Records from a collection
-------
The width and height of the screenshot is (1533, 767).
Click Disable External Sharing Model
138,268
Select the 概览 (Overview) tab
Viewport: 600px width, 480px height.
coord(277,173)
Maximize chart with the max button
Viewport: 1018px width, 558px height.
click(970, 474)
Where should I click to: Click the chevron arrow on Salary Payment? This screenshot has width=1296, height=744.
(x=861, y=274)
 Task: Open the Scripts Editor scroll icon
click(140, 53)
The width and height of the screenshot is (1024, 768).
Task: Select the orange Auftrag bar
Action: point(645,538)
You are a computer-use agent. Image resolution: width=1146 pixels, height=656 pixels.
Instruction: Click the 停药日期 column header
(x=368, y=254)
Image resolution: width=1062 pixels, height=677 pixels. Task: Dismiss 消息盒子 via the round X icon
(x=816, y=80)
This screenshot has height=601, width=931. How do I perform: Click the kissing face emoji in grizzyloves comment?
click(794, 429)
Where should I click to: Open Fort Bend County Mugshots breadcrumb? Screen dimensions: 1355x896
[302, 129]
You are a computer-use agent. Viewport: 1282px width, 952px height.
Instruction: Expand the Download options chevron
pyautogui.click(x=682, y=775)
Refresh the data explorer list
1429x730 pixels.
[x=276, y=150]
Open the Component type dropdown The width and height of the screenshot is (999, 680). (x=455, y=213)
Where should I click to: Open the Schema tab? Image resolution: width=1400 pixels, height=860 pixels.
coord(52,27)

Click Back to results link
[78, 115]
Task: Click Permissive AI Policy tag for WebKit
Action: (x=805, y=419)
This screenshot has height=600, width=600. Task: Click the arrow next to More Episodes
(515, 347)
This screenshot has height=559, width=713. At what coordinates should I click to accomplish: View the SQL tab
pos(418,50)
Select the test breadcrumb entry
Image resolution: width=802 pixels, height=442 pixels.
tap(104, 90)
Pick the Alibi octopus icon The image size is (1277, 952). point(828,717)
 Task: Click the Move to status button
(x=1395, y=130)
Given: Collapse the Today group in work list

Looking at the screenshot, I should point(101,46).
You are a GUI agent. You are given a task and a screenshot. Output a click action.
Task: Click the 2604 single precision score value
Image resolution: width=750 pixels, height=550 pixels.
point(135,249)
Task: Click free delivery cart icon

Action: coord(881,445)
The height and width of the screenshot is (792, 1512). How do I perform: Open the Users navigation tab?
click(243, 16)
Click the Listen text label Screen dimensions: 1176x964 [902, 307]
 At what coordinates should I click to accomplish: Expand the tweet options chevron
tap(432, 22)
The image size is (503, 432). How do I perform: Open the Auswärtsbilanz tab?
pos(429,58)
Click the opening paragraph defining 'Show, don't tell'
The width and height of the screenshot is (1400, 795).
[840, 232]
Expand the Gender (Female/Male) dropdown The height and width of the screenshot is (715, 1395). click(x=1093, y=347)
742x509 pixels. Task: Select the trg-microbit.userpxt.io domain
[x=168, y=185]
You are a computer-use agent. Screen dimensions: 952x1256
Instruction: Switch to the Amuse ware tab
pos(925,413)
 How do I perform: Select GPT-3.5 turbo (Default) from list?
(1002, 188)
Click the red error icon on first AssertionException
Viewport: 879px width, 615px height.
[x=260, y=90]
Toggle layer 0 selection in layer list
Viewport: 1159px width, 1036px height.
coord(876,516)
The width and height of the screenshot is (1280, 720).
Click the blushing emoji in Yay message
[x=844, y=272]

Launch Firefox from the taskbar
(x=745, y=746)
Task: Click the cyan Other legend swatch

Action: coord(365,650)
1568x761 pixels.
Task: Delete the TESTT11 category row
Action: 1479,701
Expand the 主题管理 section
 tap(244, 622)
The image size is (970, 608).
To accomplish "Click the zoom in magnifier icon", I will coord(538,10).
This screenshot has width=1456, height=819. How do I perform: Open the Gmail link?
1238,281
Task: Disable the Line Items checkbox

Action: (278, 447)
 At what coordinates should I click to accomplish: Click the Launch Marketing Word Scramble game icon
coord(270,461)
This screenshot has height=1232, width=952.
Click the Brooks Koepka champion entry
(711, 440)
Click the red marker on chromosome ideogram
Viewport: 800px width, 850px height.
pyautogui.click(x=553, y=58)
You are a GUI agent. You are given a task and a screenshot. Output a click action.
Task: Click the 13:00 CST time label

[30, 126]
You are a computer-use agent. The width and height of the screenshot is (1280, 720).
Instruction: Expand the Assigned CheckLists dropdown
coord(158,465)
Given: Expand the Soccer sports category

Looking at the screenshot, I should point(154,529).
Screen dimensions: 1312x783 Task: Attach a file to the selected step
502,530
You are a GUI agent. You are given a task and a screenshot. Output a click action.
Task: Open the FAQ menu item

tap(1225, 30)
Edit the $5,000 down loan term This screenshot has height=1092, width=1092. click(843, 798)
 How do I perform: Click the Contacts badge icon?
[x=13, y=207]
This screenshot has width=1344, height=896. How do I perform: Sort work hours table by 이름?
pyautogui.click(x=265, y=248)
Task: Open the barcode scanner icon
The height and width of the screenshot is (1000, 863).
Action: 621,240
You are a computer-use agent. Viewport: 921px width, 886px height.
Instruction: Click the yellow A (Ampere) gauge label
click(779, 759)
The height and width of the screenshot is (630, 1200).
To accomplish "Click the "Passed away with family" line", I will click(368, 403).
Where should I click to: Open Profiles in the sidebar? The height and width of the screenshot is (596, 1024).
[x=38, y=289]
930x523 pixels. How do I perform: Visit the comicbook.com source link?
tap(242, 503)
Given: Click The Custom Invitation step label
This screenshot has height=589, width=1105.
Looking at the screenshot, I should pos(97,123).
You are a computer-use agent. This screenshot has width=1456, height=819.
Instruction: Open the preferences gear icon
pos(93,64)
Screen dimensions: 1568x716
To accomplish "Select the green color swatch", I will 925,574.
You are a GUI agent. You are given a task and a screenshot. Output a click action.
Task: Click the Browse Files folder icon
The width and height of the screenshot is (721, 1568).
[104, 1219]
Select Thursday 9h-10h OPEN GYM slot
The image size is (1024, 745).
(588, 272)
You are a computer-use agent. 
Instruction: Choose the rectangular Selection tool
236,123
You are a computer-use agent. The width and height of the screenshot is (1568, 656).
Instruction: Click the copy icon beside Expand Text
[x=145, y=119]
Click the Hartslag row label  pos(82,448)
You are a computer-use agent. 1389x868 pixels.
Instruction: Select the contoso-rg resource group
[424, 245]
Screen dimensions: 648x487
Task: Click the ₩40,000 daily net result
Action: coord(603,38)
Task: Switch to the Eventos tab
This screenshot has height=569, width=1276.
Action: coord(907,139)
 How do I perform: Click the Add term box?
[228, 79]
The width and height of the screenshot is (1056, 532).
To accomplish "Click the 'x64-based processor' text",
-------
WHAT THE EXERCISE ASKS: Reproduce every one of the lines above word for word.

OUTPUT:
The width and height of the screenshot is (1533, 767).
Click Disable External Sharing Model
138,268
Select the 概览 (Overview) tab
Viewport: 600px width, 480px height.
coord(277,173)
Maximize chart with the max button
Viewport: 1018px width, 558px height.
click(970, 474)
Where should I click to: Click the chevron arrow on Salary Payment? This screenshot has width=1296, height=744.
(x=861, y=274)
 Task: Open the Scripts Editor scroll icon
click(140, 53)
The width and height of the screenshot is (1024, 768).
Task: Select the orange Auftrag bar
Action: point(645,538)
You are a computer-use agent. Image resolution: width=1146 pixels, height=656 pixels.
Instruction: Click the 停药日期 column header
(x=368, y=254)
Image resolution: width=1062 pixels, height=677 pixels. Task: Dismiss 消息盒子 via the round X icon
(x=816, y=80)
This screenshot has height=601, width=931. How do I perform: Click the kissing face emoji in grizzyloves comment?
click(794, 429)
Where should I click to: Open Fort Bend County Mugshots breadcrumb? Screen dimensions: 1355x896
[302, 129]
You are a computer-use agent. Viewport: 1282px width, 952px height.
Instruction: Expand the Download options chevron
pyautogui.click(x=682, y=775)
Refresh the data explorer list
1429x730 pixels.
[x=276, y=150]
Open the Component type dropdown The width and height of the screenshot is (999, 680). (x=455, y=213)
Where should I click to: Open the Schema tab? Image resolution: width=1400 pixels, height=860 pixels.
coord(52,27)

Click Back to results link
[78, 115]
Task: Click Permissive AI Policy tag for WebKit
Action: (x=805, y=419)
This screenshot has height=600, width=600. Task: Click the arrow next to More Episodes
(515, 347)
This screenshot has height=559, width=713. At what coordinates should I click to accomplish: View the SQL tab
pos(418,50)
Select the test breadcrumb entry
Image resolution: width=802 pixels, height=442 pixels.
tap(104, 90)
Pick the Alibi octopus icon The image size is (1277, 952). point(828,717)
 Task: Click the Move to status button
(x=1395, y=130)
Given: Collapse the Today group in work list

Looking at the screenshot, I should point(101,46).
You are a GUI agent. You are given a task and a screenshot. Output a click action.
Task: Click the 2604 single precision score value
Image resolution: width=750 pixels, height=550 pixels.
point(135,249)
Task: Click free delivery cart icon

Action: coord(881,445)
The height and width of the screenshot is (792, 1512). How do I perform: Open the Users navigation tab?
click(243, 16)
Click the Listen text label Screen dimensions: 1176x964 [902, 307]
 At what coordinates should I click to accomplish: Expand the tweet options chevron
tap(432, 22)
The image size is (503, 432). How do I perform: Open the Auswärtsbilanz tab?
pos(429,58)
Click the opening paragraph defining 'Show, don't tell'
The width and height of the screenshot is (1400, 795).
[840, 232]
Expand the Gender (Female/Male) dropdown The height and width of the screenshot is (715, 1395). click(x=1093, y=347)
742x509 pixels. Task: Select the trg-microbit.userpxt.io domain
[x=168, y=185]
You are a computer-use agent. Screen dimensions: 952x1256
Instruction: Switch to the Amuse ware tab
pos(925,413)
 How do I perform: Select GPT-3.5 turbo (Default) from list?
(1002, 188)
Click the red error icon on first AssertionException
Viewport: 879px width, 615px height.
[x=260, y=90]
Toggle layer 0 selection in layer list
Viewport: 1159px width, 1036px height.
coord(876,516)
The width and height of the screenshot is (1280, 720).
Click the blushing emoji in Yay message
[x=844, y=272]

Launch Firefox from the taskbar
(x=745, y=746)
Task: Click the cyan Other legend swatch

Action: coord(365,650)
1568x761 pixels.
Task: Delete the TESTT11 category row
Action: 1479,701
Expand the 主题管理 section
 tap(244, 622)
The image size is (970, 608).
To accomplish "Click the zoom in magnifier icon", I will coord(538,10).
This screenshot has width=1456, height=819. How do I perform: Open the Gmail link?
1238,281
Task: Disable the Line Items checkbox

Action: (278, 447)
 At what coordinates should I click to accomplish: Click the Launch Marketing Word Scramble game icon
coord(270,461)
This screenshot has height=1232, width=952.
Click the Brooks Koepka champion entry
(711, 440)
Click the red marker on chromosome ideogram
Viewport: 800px width, 850px height.
pyautogui.click(x=553, y=58)
You are a GUI agent. You are given a task and a screenshot. Output a click action.
Task: Click the 13:00 CST time label

[30, 126]
You are a computer-use agent. The width and height of the screenshot is (1280, 720).
Instruction: Expand the Assigned CheckLists dropdown
coord(158,465)
Given: Expand the Soccer sports category

Looking at the screenshot, I should point(154,529).
Screen dimensions: 1312x783 Task: Attach a file to the selected step
502,530
You are a GUI agent. You are given a task and a screenshot. Output a click action.
Task: Open the FAQ menu item

tap(1225, 30)
Edit the $5,000 down loan term This screenshot has height=1092, width=1092. click(843, 798)
 How do I perform: Click the Contacts badge icon?
[x=13, y=207]
This screenshot has width=1344, height=896. How do I perform: Sort work hours table by 이름?
pyautogui.click(x=265, y=248)
Task: Open the barcode scanner icon
The height and width of the screenshot is (1000, 863).
Action: 621,240
You are a computer-use agent. Viewport: 921px width, 886px height.
Instruction: Click the yellow A (Ampere) gauge label
click(779, 759)
The height and width of the screenshot is (630, 1200).
To accomplish "Click the "Passed away with family" line", I will click(368, 403).
Where should I click to: Open Profiles in the sidebar? The height and width of the screenshot is (596, 1024).
[x=38, y=289]
930x523 pixels. How do I perform: Visit the comicbook.com source link?
tap(242, 503)
Given: Click The Custom Invitation step label
This screenshot has height=589, width=1105.
Looking at the screenshot, I should pos(97,123).
You are a computer-use agent. This screenshot has width=1456, height=819.
Instruction: Open the preferences gear icon
pos(93,64)
Screen dimensions: 1568x716
To accomplish "Select the green color swatch", I will 925,574.
You are a GUI agent. You are given a task and a screenshot. Output a click action.
Task: Click the Browse Files folder icon
The width and height of the screenshot is (721, 1568).
[104, 1219]
Select Thursday 9h-10h OPEN GYM slot
The image size is (1024, 745).
(588, 272)
You are a computer-use agent. 
Instruction: Choose the rectangular Selection tool
236,123
You are a computer-use agent. The width and height of the screenshot is (1568, 656).
Instruction: Click the copy icon beside Expand Text
[x=145, y=119]
Click the Hartslag row label  pos(82,448)
You are a computer-use agent. 1389x868 pixels.
Instruction: Select the contoso-rg resource group
[424, 245]
Screen dimensions: 648x487
Task: Click the ₩40,000 daily net result
Action: coord(603,38)
Task: Switch to the Eventos tab
This screenshot has height=569, width=1276.
Action: coord(907,139)
 How do I perform: Click the Add term box?
[228, 79]
The width and height of the screenshot is (1056, 532).
To accomplish "Click the 'x64-based processor' text",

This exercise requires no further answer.